A higher education green paper – Fulfilling our Potential: Teaching Excellence, Social Mobility and Student Choice – was published by the Department for Business, Innovation & Skills last week. It includes a list of new proposals targeting improved productivity, transparency and accountability in the sector. Of the points covered in the green paper, the most notable are details on how the previously announced teaching excellence framework (TEF) will be set out.
Teaching Excellence Framework
The introduction of the TEF means that universities that provide a high standard of teaching by its measures will be allowed to raise their annual tuition fees in line with inflation. The minister of state for universities and science, Jo Johnson, has repeatedly stated the importance of ensuring teaching is a top priority in universities, and not just a hoop to jump through in order to receive funding for academic research.
“For too long, teaching has been regarded as a poor cousin to academic research,” Johnson states in the paper’s foreword. “The new Teaching Excellence Framework, which we promised in our manifesto, will hardwire incentives for excellent teaching and give students much more information, both about the type of teaching they can expect and their likely career paths after graduation.”

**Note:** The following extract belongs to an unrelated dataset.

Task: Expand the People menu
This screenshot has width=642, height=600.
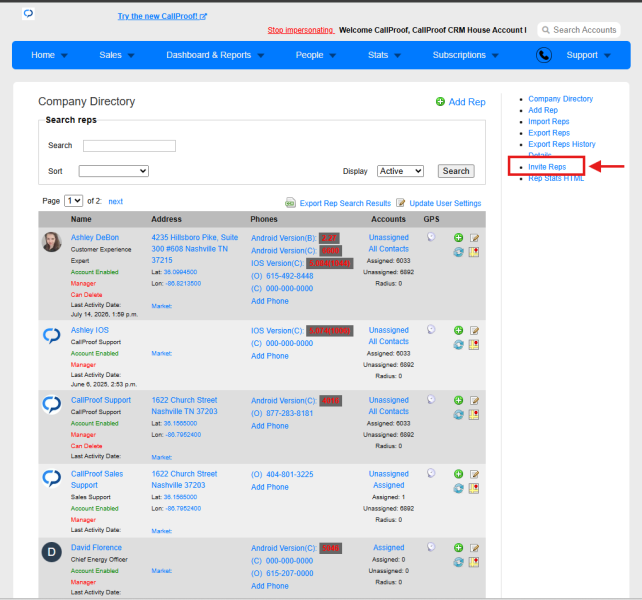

Universities will be ranked on a scale of one to four, using data from surveys such as student satisfaction, graduate employment, and degree completion. The new framework encourages transparency from both sides, making universities more accountable for their levels of teaching, and proposing more detailed grading of university degrees, adding a grade point average alongside the traditional honours grading of university degrees.
Creation of Office for Students (OfS)
The green paper also proposes the creation of an Office for Students (OfS), which would provide a greater focus on protecting student interests than the Higher Education Funding Council for England (HEFCE). Indeed, the proposals would see the newly created OfS absorb both the HEFCE and the Office for Fair Access (OFFA), with the goal of strengthening effectiveness and reducing the duplication of work.

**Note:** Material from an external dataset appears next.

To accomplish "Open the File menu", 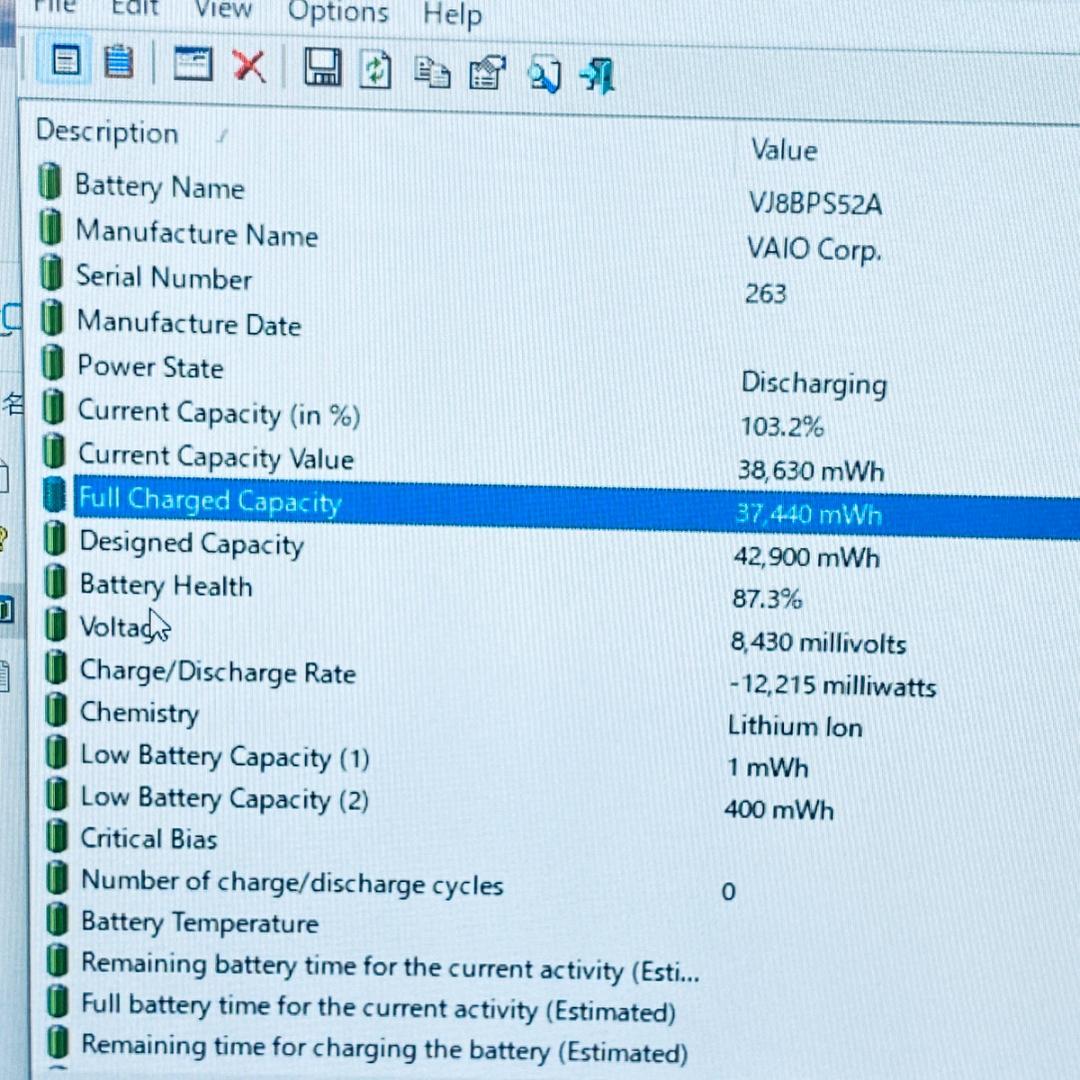I will point(52,10).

Professor Madeleine Atkins, the chief executive of HEFCE, commented, “The higher education green paper proposes a reshaping of the higher education system which puts students at its heart. We look forward to contributing to the debates and developments it will foster”.

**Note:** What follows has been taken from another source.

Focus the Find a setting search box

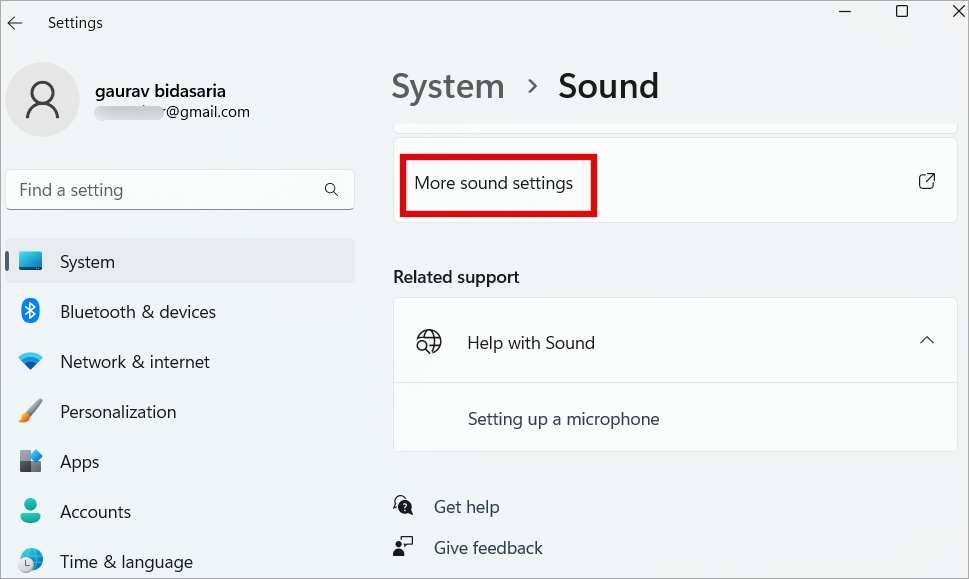pyautogui.click(x=165, y=190)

Fewer higher education market entry restrictions
Many of the green paper’s proposals aim to create a more competitive higher education market, and one way of doing that is to increase the number of competitors. It looks at how the process of universities gaining degree-awarding powers can be streamlined, as well as making it easier for new universities to enter the market.
The simplification of the current system would mean that deserving universities and institutions could compete with established universities on the merit of their teaching standards and academic research. The main concern around this, however, is that the simplification of market entry could inadvertently lead to a devaluation of higher education – particularly if we see US-style ‘diploma mills’ enter the fray.
While many of the proposals in the green paper are still a long way from being put into action, many of the proposals – such as the TEF – will not require changes to primary legislation. How many of these proposed changes actually come to pass, and in what form, remains to be seen.